風の強い寒い日に、白い粉雪が舞う程度だ。
上京し一人暮らしが始まるのだが、それから13年に及ぶ東京生活の中で、度々雪を見る機会があった。
舗装道路に積もった雪の上を歩くのは、初めての経験だった。
1度長野にスキーに行った時には、舗装道路が凍って歩くのも大変だったが、
東京での雪はそこまで大変ではなく、うっすらと積もる程度であった。
4月の初めの寒い日のこと。
大学4年生の私はついに好きだった彼女と待ち合わせることができた。
彼女の誕生日は、私の誕生日の翌日という偶然性もあったのだが、
その日の夕方誕生日のプレゼントを贈った。
5000円位の小さな置き時計。
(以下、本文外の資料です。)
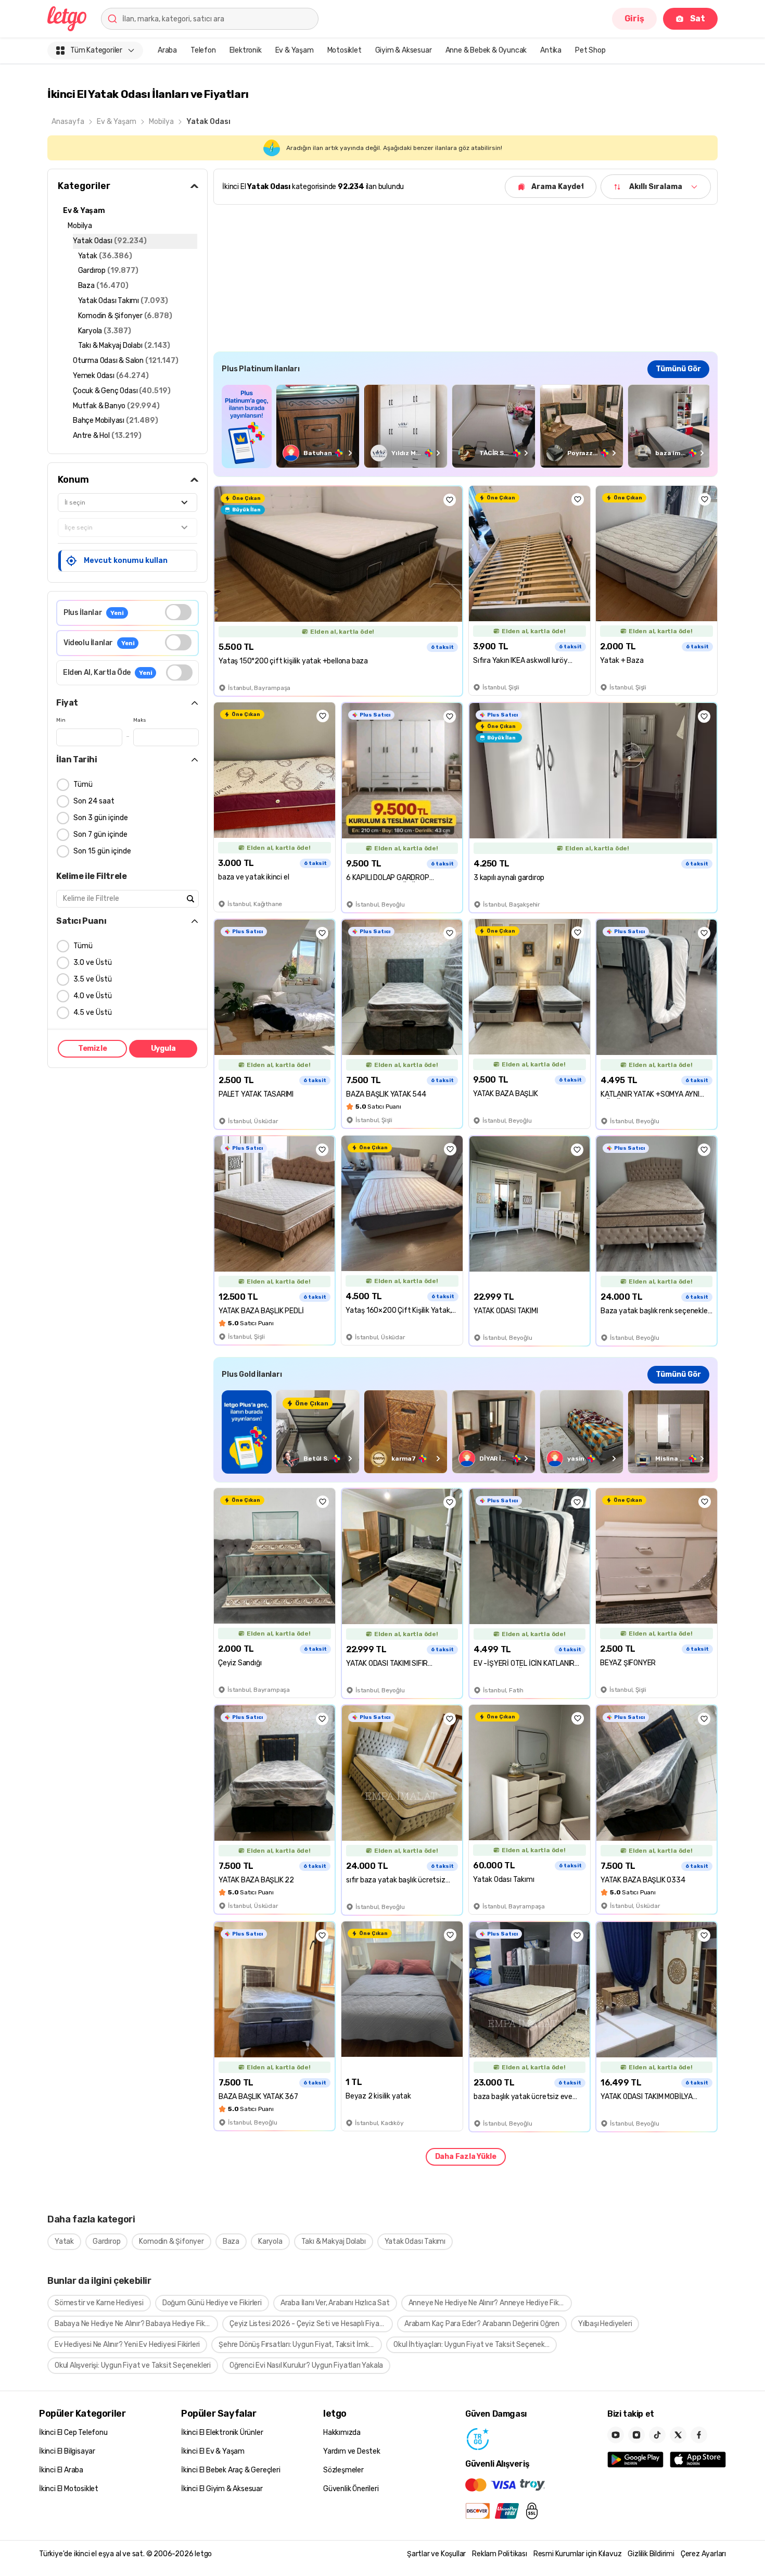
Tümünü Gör (678, 369)
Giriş (634, 18)
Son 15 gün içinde (102, 851)
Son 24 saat (93, 801)
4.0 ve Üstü (92, 995)
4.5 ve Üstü (92, 1012)
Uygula (163, 1048)
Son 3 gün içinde (100, 817)
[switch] (178, 612)
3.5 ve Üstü (92, 979)
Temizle (92, 1048)
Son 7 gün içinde (100, 834)
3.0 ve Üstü (92, 962)
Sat (697, 18)
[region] (465, 426)
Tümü (83, 784)
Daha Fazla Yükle (465, 2156)
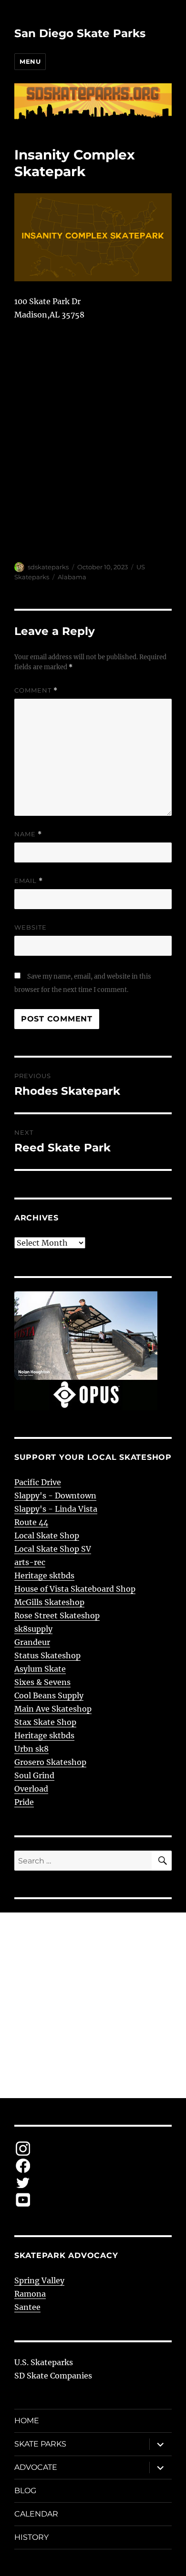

確か丸井で買ったと思う。
彼女は受け取りはしたが、もう付き合うのは止めたいと言った。
帰りのバスの中で涙がこぼれ落ちて来て、前に座っていた
大学生風の男は、何が起こったのだろうと不思議そうに見ていたが、
私は自分の気持ちを抑えることはできなかった。
その後は電話も次第になくなり、もう私の中では諦めるしかないと思っていた。
大学院の勉強も忙しかったので、彼女が何をしているのかは気になってはいたが、もう聞き出すことすらできなくなっていた。
そして、4月の私の誕生日、つまり彼女の誕生日の前日、
午前2時位に電話が鳴った。
誰だろうと思ったが、もしかしたらと瞬間的に思い、飛び起きて電話に出た。
もしもし、私は繰り返した。
相手は何も言わず無言のままだった。
電話は切れてしまったが、その翌日彼女の所に思い切って電話してみた。
お誕生日おめでとうと言えればいいと思った。
電話は通じなかった。
おかけになった電話番号は現在使われていません。
繰り返し繰り返し無機質な声を聞き、昨日の電話はもしかしたら、
最後の別れの電話だったのではないかと思った。
もちろん、それは分からない。
もう、彼女とは2度と声を聞くことも会うこともできないと感じた。
今でさえ冬から春にかけて暖かくなるはずなのに、4月の初めの寒い日のあの電話を思い出す。
今年も寒い冬が来た。
そして、冬も終わるだろう。
4月に誕生日を迎える彼女のことを思い出される。
もう一度会いたいと思う。
もう一度声を聞きたいと思う。
あれから30年以上の年月が過ぎて行った。
今は、彼女の無事を祈るしかできない。